Snedeker, Choi share lead at Torrey Pines
While most eyes were on six-times champion Tiger Woods as he briefly moved within a stroke of the lead at the Farmers Insurance Open today, Brandt Snedeker launched his title defence in barnstorming style.
Snedeker, who has posted four top-10s in his previous six appearances in the PGA Tour event at Torrey Pines, charged into a tie for the lead with South Korean KJ Choi after carding a flawless seven-under-par 65 in the opening round.
The fast-talking American birdied four of his first nine holes before picking up three more shots after the turn on the easier North Course, one of two layouts hosting the fourth PGA Tour event of the year.
"Obviously, a great start," FedExCup champion Snedeker told reporters. "It was nice to be back here defending. The golf course is in great shape and to play the way I played today was nice.
"I drove the ball really well, didn't make too many mistakes and, when I did, my putter saved me.
"It was a great day, but I realise we've got three more of them to go and I've still got the hard course to go, so not too much excitement yet."
Choi birdied three of his last four holes on the tougher South layout to join Snedeker at seven under while Woods, who got to six under after a storming seven-under run from the fifth to the 13th, finished bogey-par-bogey-par for a 68 on the South.
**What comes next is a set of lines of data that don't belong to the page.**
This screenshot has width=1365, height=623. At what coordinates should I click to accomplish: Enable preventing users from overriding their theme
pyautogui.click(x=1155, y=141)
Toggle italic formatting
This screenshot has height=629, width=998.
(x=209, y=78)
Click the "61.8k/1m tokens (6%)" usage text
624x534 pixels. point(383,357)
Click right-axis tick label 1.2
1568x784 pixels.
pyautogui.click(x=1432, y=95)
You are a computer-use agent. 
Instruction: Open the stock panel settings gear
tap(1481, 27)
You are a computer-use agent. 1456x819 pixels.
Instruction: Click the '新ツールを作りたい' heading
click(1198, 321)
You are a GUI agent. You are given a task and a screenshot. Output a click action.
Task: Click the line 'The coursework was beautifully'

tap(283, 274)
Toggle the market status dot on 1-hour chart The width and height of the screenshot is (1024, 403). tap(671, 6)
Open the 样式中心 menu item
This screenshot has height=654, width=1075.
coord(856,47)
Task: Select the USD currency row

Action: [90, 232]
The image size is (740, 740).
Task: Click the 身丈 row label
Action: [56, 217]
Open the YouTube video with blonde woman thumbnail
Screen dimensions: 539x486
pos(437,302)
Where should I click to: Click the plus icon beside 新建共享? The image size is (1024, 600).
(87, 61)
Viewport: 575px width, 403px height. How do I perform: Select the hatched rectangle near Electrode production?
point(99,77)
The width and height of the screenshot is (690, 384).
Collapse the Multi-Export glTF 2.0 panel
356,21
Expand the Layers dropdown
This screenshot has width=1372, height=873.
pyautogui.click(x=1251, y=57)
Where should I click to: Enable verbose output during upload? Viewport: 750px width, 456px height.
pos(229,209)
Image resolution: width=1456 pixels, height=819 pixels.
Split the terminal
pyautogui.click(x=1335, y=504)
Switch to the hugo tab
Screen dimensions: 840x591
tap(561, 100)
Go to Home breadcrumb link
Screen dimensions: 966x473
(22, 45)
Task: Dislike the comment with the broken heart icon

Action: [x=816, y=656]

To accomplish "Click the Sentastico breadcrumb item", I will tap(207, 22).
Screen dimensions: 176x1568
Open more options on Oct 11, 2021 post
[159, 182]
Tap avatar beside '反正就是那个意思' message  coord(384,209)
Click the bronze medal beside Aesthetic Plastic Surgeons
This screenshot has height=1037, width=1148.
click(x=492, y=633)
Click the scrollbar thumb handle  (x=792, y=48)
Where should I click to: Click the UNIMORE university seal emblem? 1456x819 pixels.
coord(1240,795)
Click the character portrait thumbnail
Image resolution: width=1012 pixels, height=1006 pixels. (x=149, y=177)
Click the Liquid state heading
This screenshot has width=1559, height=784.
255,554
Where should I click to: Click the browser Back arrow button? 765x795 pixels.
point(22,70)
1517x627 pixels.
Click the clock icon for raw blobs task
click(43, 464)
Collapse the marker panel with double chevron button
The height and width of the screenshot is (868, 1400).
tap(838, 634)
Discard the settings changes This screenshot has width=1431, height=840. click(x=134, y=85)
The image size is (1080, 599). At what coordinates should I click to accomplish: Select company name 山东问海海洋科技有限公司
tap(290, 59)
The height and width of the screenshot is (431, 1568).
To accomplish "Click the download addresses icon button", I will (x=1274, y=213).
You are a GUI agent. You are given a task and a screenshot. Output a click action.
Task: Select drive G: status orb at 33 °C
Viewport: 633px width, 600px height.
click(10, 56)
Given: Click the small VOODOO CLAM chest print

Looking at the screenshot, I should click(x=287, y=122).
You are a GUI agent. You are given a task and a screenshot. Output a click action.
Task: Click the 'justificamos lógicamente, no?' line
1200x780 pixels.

Canadians Mike Weir and Adam Hadwin, who both started out on the North course, and Britain's Ross Fisher were among a group of eight players knotted on 66.
TORREY COMFORT FACTOR
Snedeker, who tied the North Course record in 2007 with a blistering 11-under-par 61 in only his third start as a PGA Tour member, has always felt comfortable at Torrey Pines.
"The golf course for some reason just fits my eye really well," he said. "I come in hitting the ball right speed, reading the right lines and when you do that, and you have that kind of confidence, it kind of bleeds into the rest of your game.
"So I never really panic around here. I always know I'm one round away from playing really well. So it kind of all blends into being a great fit for me."
Phil Mickelson, a three-times champion here whose tournament preparation was distracted by unwise public comments he made about his tax concerns, struggled on the greens on the way to a level-par 72 on the easier North Course.
"It's fun to see a guy play well, it shows you what you need to do," said Mickelson, who totalled 30 putts while playing in the company of Snedeker. "I didn't play the best. I hit it poorly. I putted poorly.
"But I love being here at Torrey Pines. The golf course is in great shape, the greens are as firm as I've ever seen them and I'll see if I can get it going tomorrow.
"I haven't been as mentally focused starting out, so, hopefully, I'll be able to turn that around tomorrow and start a little bit more effectively in the future.